Szybko mówiący, wypowiadający dziesiątki słów w jednej chwili referent – to zmora każdego tłumacza symultanicznego. Dajemy im na to jedną radę: nie zmieniać tempa tłumaczenia, bowiem inaczej błędy w przekładzie są nieuniknione. Czym szybciej i bardziej niewyraźnie mówi referent, tym mniej zdań da radę przetłumaczyć tłumacz, i tym samym całe wystąpienie wygląda nieprofesjonalnie.
Czasami powstają nieprzyjemne sytuacje, w których referent znający np. język angielski ma własną wizję tłumaczenia referatu, nie zawsze zbieżną z oficjalnymi standardami, dlatego też warto skonsultować to z tłumaczem przed wystąpieniem i ustalić, jakie warianty terminów będą w nim używane.
Obfitość złożonych zdań w wystąpieniu może w znacznym stopniu komplikować proces tłumaczenia, dlatego też prosimy występujących o używanie prostych konstrukcji, bowiem proste, krótkie i wyraźne zdania lepiej trafiają do słuchaczy i nie wprowadzają dwuznaczności.
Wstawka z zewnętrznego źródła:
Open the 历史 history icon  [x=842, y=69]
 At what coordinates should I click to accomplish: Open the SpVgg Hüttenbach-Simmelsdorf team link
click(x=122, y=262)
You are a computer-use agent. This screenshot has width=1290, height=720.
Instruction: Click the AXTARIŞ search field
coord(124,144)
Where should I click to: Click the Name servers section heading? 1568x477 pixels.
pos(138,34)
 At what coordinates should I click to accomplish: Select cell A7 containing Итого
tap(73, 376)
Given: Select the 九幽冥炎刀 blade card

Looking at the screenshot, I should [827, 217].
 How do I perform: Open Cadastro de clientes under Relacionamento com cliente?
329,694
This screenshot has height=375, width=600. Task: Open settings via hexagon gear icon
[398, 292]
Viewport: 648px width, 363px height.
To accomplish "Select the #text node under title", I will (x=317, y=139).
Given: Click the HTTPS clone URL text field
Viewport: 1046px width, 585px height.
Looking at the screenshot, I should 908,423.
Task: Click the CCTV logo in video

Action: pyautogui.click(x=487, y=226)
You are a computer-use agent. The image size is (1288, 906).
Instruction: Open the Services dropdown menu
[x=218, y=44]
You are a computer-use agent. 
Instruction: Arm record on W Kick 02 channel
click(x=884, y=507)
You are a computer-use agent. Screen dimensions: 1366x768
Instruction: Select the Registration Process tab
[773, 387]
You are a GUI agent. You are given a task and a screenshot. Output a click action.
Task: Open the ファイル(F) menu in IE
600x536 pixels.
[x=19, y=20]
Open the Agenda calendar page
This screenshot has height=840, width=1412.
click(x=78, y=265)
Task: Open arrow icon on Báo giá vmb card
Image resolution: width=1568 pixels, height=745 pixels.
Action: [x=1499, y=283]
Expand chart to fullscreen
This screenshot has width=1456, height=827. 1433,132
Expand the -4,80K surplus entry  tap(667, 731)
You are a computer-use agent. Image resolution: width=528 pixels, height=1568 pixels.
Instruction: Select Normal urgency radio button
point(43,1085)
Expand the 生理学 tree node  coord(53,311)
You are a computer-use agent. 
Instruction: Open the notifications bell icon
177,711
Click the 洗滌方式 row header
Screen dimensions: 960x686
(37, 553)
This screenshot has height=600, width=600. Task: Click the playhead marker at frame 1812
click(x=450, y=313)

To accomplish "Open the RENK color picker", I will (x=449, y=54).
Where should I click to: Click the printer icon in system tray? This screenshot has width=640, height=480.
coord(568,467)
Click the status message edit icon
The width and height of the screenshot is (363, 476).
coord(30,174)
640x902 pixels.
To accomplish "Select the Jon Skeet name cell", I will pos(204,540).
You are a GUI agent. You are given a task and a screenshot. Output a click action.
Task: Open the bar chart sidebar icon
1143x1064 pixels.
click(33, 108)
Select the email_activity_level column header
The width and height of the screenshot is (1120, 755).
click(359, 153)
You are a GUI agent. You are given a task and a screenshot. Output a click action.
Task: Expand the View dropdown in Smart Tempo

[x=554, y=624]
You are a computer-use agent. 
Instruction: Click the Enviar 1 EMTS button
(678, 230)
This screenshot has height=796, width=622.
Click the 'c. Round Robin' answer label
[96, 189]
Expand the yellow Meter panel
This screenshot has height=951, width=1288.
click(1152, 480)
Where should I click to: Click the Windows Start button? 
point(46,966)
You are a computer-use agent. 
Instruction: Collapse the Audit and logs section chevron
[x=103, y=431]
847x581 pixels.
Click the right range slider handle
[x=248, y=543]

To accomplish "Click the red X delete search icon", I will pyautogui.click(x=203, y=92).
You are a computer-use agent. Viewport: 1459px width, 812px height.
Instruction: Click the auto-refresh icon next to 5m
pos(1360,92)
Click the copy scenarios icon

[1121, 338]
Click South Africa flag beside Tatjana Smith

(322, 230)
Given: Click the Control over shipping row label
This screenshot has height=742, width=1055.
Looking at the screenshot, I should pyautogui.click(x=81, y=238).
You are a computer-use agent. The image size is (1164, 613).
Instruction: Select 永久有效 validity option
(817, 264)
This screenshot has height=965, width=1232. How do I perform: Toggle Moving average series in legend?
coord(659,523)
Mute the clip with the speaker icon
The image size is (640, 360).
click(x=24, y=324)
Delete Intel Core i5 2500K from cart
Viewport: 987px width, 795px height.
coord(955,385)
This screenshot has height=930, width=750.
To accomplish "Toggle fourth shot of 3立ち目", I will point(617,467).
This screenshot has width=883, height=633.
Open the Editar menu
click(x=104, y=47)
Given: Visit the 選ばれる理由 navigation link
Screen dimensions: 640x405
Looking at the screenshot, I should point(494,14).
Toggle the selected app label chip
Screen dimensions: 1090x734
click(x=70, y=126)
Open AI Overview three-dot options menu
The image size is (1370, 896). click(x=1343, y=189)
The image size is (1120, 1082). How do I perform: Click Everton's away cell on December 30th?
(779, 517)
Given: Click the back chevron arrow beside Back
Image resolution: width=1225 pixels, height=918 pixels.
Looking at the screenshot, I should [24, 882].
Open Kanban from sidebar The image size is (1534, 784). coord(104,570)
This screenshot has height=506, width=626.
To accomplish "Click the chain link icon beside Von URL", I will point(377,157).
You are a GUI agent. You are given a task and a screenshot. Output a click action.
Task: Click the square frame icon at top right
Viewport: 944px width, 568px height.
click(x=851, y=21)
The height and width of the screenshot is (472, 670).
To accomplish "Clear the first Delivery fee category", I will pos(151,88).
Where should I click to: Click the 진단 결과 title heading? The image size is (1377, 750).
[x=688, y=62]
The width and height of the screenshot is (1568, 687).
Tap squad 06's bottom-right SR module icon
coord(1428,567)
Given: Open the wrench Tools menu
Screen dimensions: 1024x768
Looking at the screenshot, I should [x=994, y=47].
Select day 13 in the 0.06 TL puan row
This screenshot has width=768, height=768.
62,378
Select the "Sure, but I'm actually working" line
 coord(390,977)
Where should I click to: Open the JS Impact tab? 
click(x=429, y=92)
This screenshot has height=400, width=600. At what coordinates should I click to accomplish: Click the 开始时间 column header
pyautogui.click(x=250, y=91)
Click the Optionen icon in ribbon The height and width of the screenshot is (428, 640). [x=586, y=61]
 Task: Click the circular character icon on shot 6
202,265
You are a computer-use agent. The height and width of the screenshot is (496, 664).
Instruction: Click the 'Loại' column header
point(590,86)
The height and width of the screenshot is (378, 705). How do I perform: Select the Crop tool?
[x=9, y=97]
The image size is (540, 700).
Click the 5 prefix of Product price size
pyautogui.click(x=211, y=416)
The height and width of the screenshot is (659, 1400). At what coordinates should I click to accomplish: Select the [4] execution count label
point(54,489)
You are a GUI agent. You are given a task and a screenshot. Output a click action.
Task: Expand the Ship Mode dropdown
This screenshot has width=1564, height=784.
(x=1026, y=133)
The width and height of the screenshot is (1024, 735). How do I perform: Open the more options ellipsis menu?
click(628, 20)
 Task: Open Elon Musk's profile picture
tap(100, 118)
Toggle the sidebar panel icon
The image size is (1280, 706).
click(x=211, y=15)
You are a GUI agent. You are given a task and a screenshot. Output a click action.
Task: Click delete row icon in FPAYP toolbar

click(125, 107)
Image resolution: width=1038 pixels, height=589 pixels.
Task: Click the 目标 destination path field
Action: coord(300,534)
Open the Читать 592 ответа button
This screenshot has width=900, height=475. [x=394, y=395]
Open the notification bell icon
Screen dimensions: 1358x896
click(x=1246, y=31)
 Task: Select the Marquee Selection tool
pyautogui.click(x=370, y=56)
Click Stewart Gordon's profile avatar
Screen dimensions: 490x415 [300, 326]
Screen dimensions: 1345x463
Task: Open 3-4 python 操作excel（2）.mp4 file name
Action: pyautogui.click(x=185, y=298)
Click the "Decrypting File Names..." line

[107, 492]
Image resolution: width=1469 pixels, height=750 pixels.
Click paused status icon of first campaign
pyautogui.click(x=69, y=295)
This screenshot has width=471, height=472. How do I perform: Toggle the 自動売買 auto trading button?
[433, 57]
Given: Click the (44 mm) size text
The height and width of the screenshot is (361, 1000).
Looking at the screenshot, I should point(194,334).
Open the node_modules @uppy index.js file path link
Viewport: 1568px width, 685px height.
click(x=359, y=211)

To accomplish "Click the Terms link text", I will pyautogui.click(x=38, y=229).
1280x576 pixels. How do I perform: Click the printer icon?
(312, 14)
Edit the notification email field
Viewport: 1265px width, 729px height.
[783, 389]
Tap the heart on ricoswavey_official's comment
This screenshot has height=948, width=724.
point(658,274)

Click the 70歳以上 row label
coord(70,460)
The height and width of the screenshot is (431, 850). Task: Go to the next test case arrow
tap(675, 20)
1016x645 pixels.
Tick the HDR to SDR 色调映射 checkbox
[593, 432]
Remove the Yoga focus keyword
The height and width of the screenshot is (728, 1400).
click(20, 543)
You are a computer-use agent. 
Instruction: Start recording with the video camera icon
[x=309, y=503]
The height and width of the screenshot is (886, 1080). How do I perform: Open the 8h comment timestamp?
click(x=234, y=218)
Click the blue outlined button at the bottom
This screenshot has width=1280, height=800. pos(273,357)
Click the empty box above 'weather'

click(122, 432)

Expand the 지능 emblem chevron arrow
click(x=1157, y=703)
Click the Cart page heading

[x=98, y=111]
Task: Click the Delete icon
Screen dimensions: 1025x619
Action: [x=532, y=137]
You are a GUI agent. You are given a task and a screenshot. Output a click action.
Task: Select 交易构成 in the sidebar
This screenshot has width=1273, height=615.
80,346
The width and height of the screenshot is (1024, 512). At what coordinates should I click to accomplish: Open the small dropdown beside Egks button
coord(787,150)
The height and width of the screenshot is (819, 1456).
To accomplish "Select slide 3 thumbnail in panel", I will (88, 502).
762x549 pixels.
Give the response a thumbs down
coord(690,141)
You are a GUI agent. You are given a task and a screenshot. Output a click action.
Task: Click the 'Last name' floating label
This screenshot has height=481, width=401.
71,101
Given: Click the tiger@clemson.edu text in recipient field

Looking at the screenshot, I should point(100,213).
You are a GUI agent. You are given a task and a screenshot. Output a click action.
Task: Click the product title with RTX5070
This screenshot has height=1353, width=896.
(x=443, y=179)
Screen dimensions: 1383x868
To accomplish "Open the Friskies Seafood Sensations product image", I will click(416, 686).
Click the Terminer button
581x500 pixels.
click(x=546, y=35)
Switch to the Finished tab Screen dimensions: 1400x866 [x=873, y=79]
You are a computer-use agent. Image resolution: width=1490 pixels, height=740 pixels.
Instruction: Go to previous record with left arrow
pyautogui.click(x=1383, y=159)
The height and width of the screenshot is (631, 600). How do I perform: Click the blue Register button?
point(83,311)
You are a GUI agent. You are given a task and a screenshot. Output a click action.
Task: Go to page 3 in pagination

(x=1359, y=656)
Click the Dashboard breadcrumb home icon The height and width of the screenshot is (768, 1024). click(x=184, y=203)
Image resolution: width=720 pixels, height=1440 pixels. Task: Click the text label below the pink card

Oczywiście zawsze omawiamy z klientem możliwość uproszczenia wystąpienia, a nawet jeżeli jest to niemożliwe cena za tłumaczenie symultaniczne nie zmienia się.
Nasi specjaliści zgodnie twierdzą, że najlepszym z punktu widzenia jakości przekładu jest wcześniejsze zapoznanie się z treścią wystąpienia, co pomaga oszacować stopień złożoności zleconej pracy i dobrać najlepsze warianty terminologii. Zazwyczaj teksty przemówień nie mogą wypłynąć na światło dzienne przed dniem wystąpienia, dlatego też gwarantujemy pełna poufność powierzonych nam dokumentów.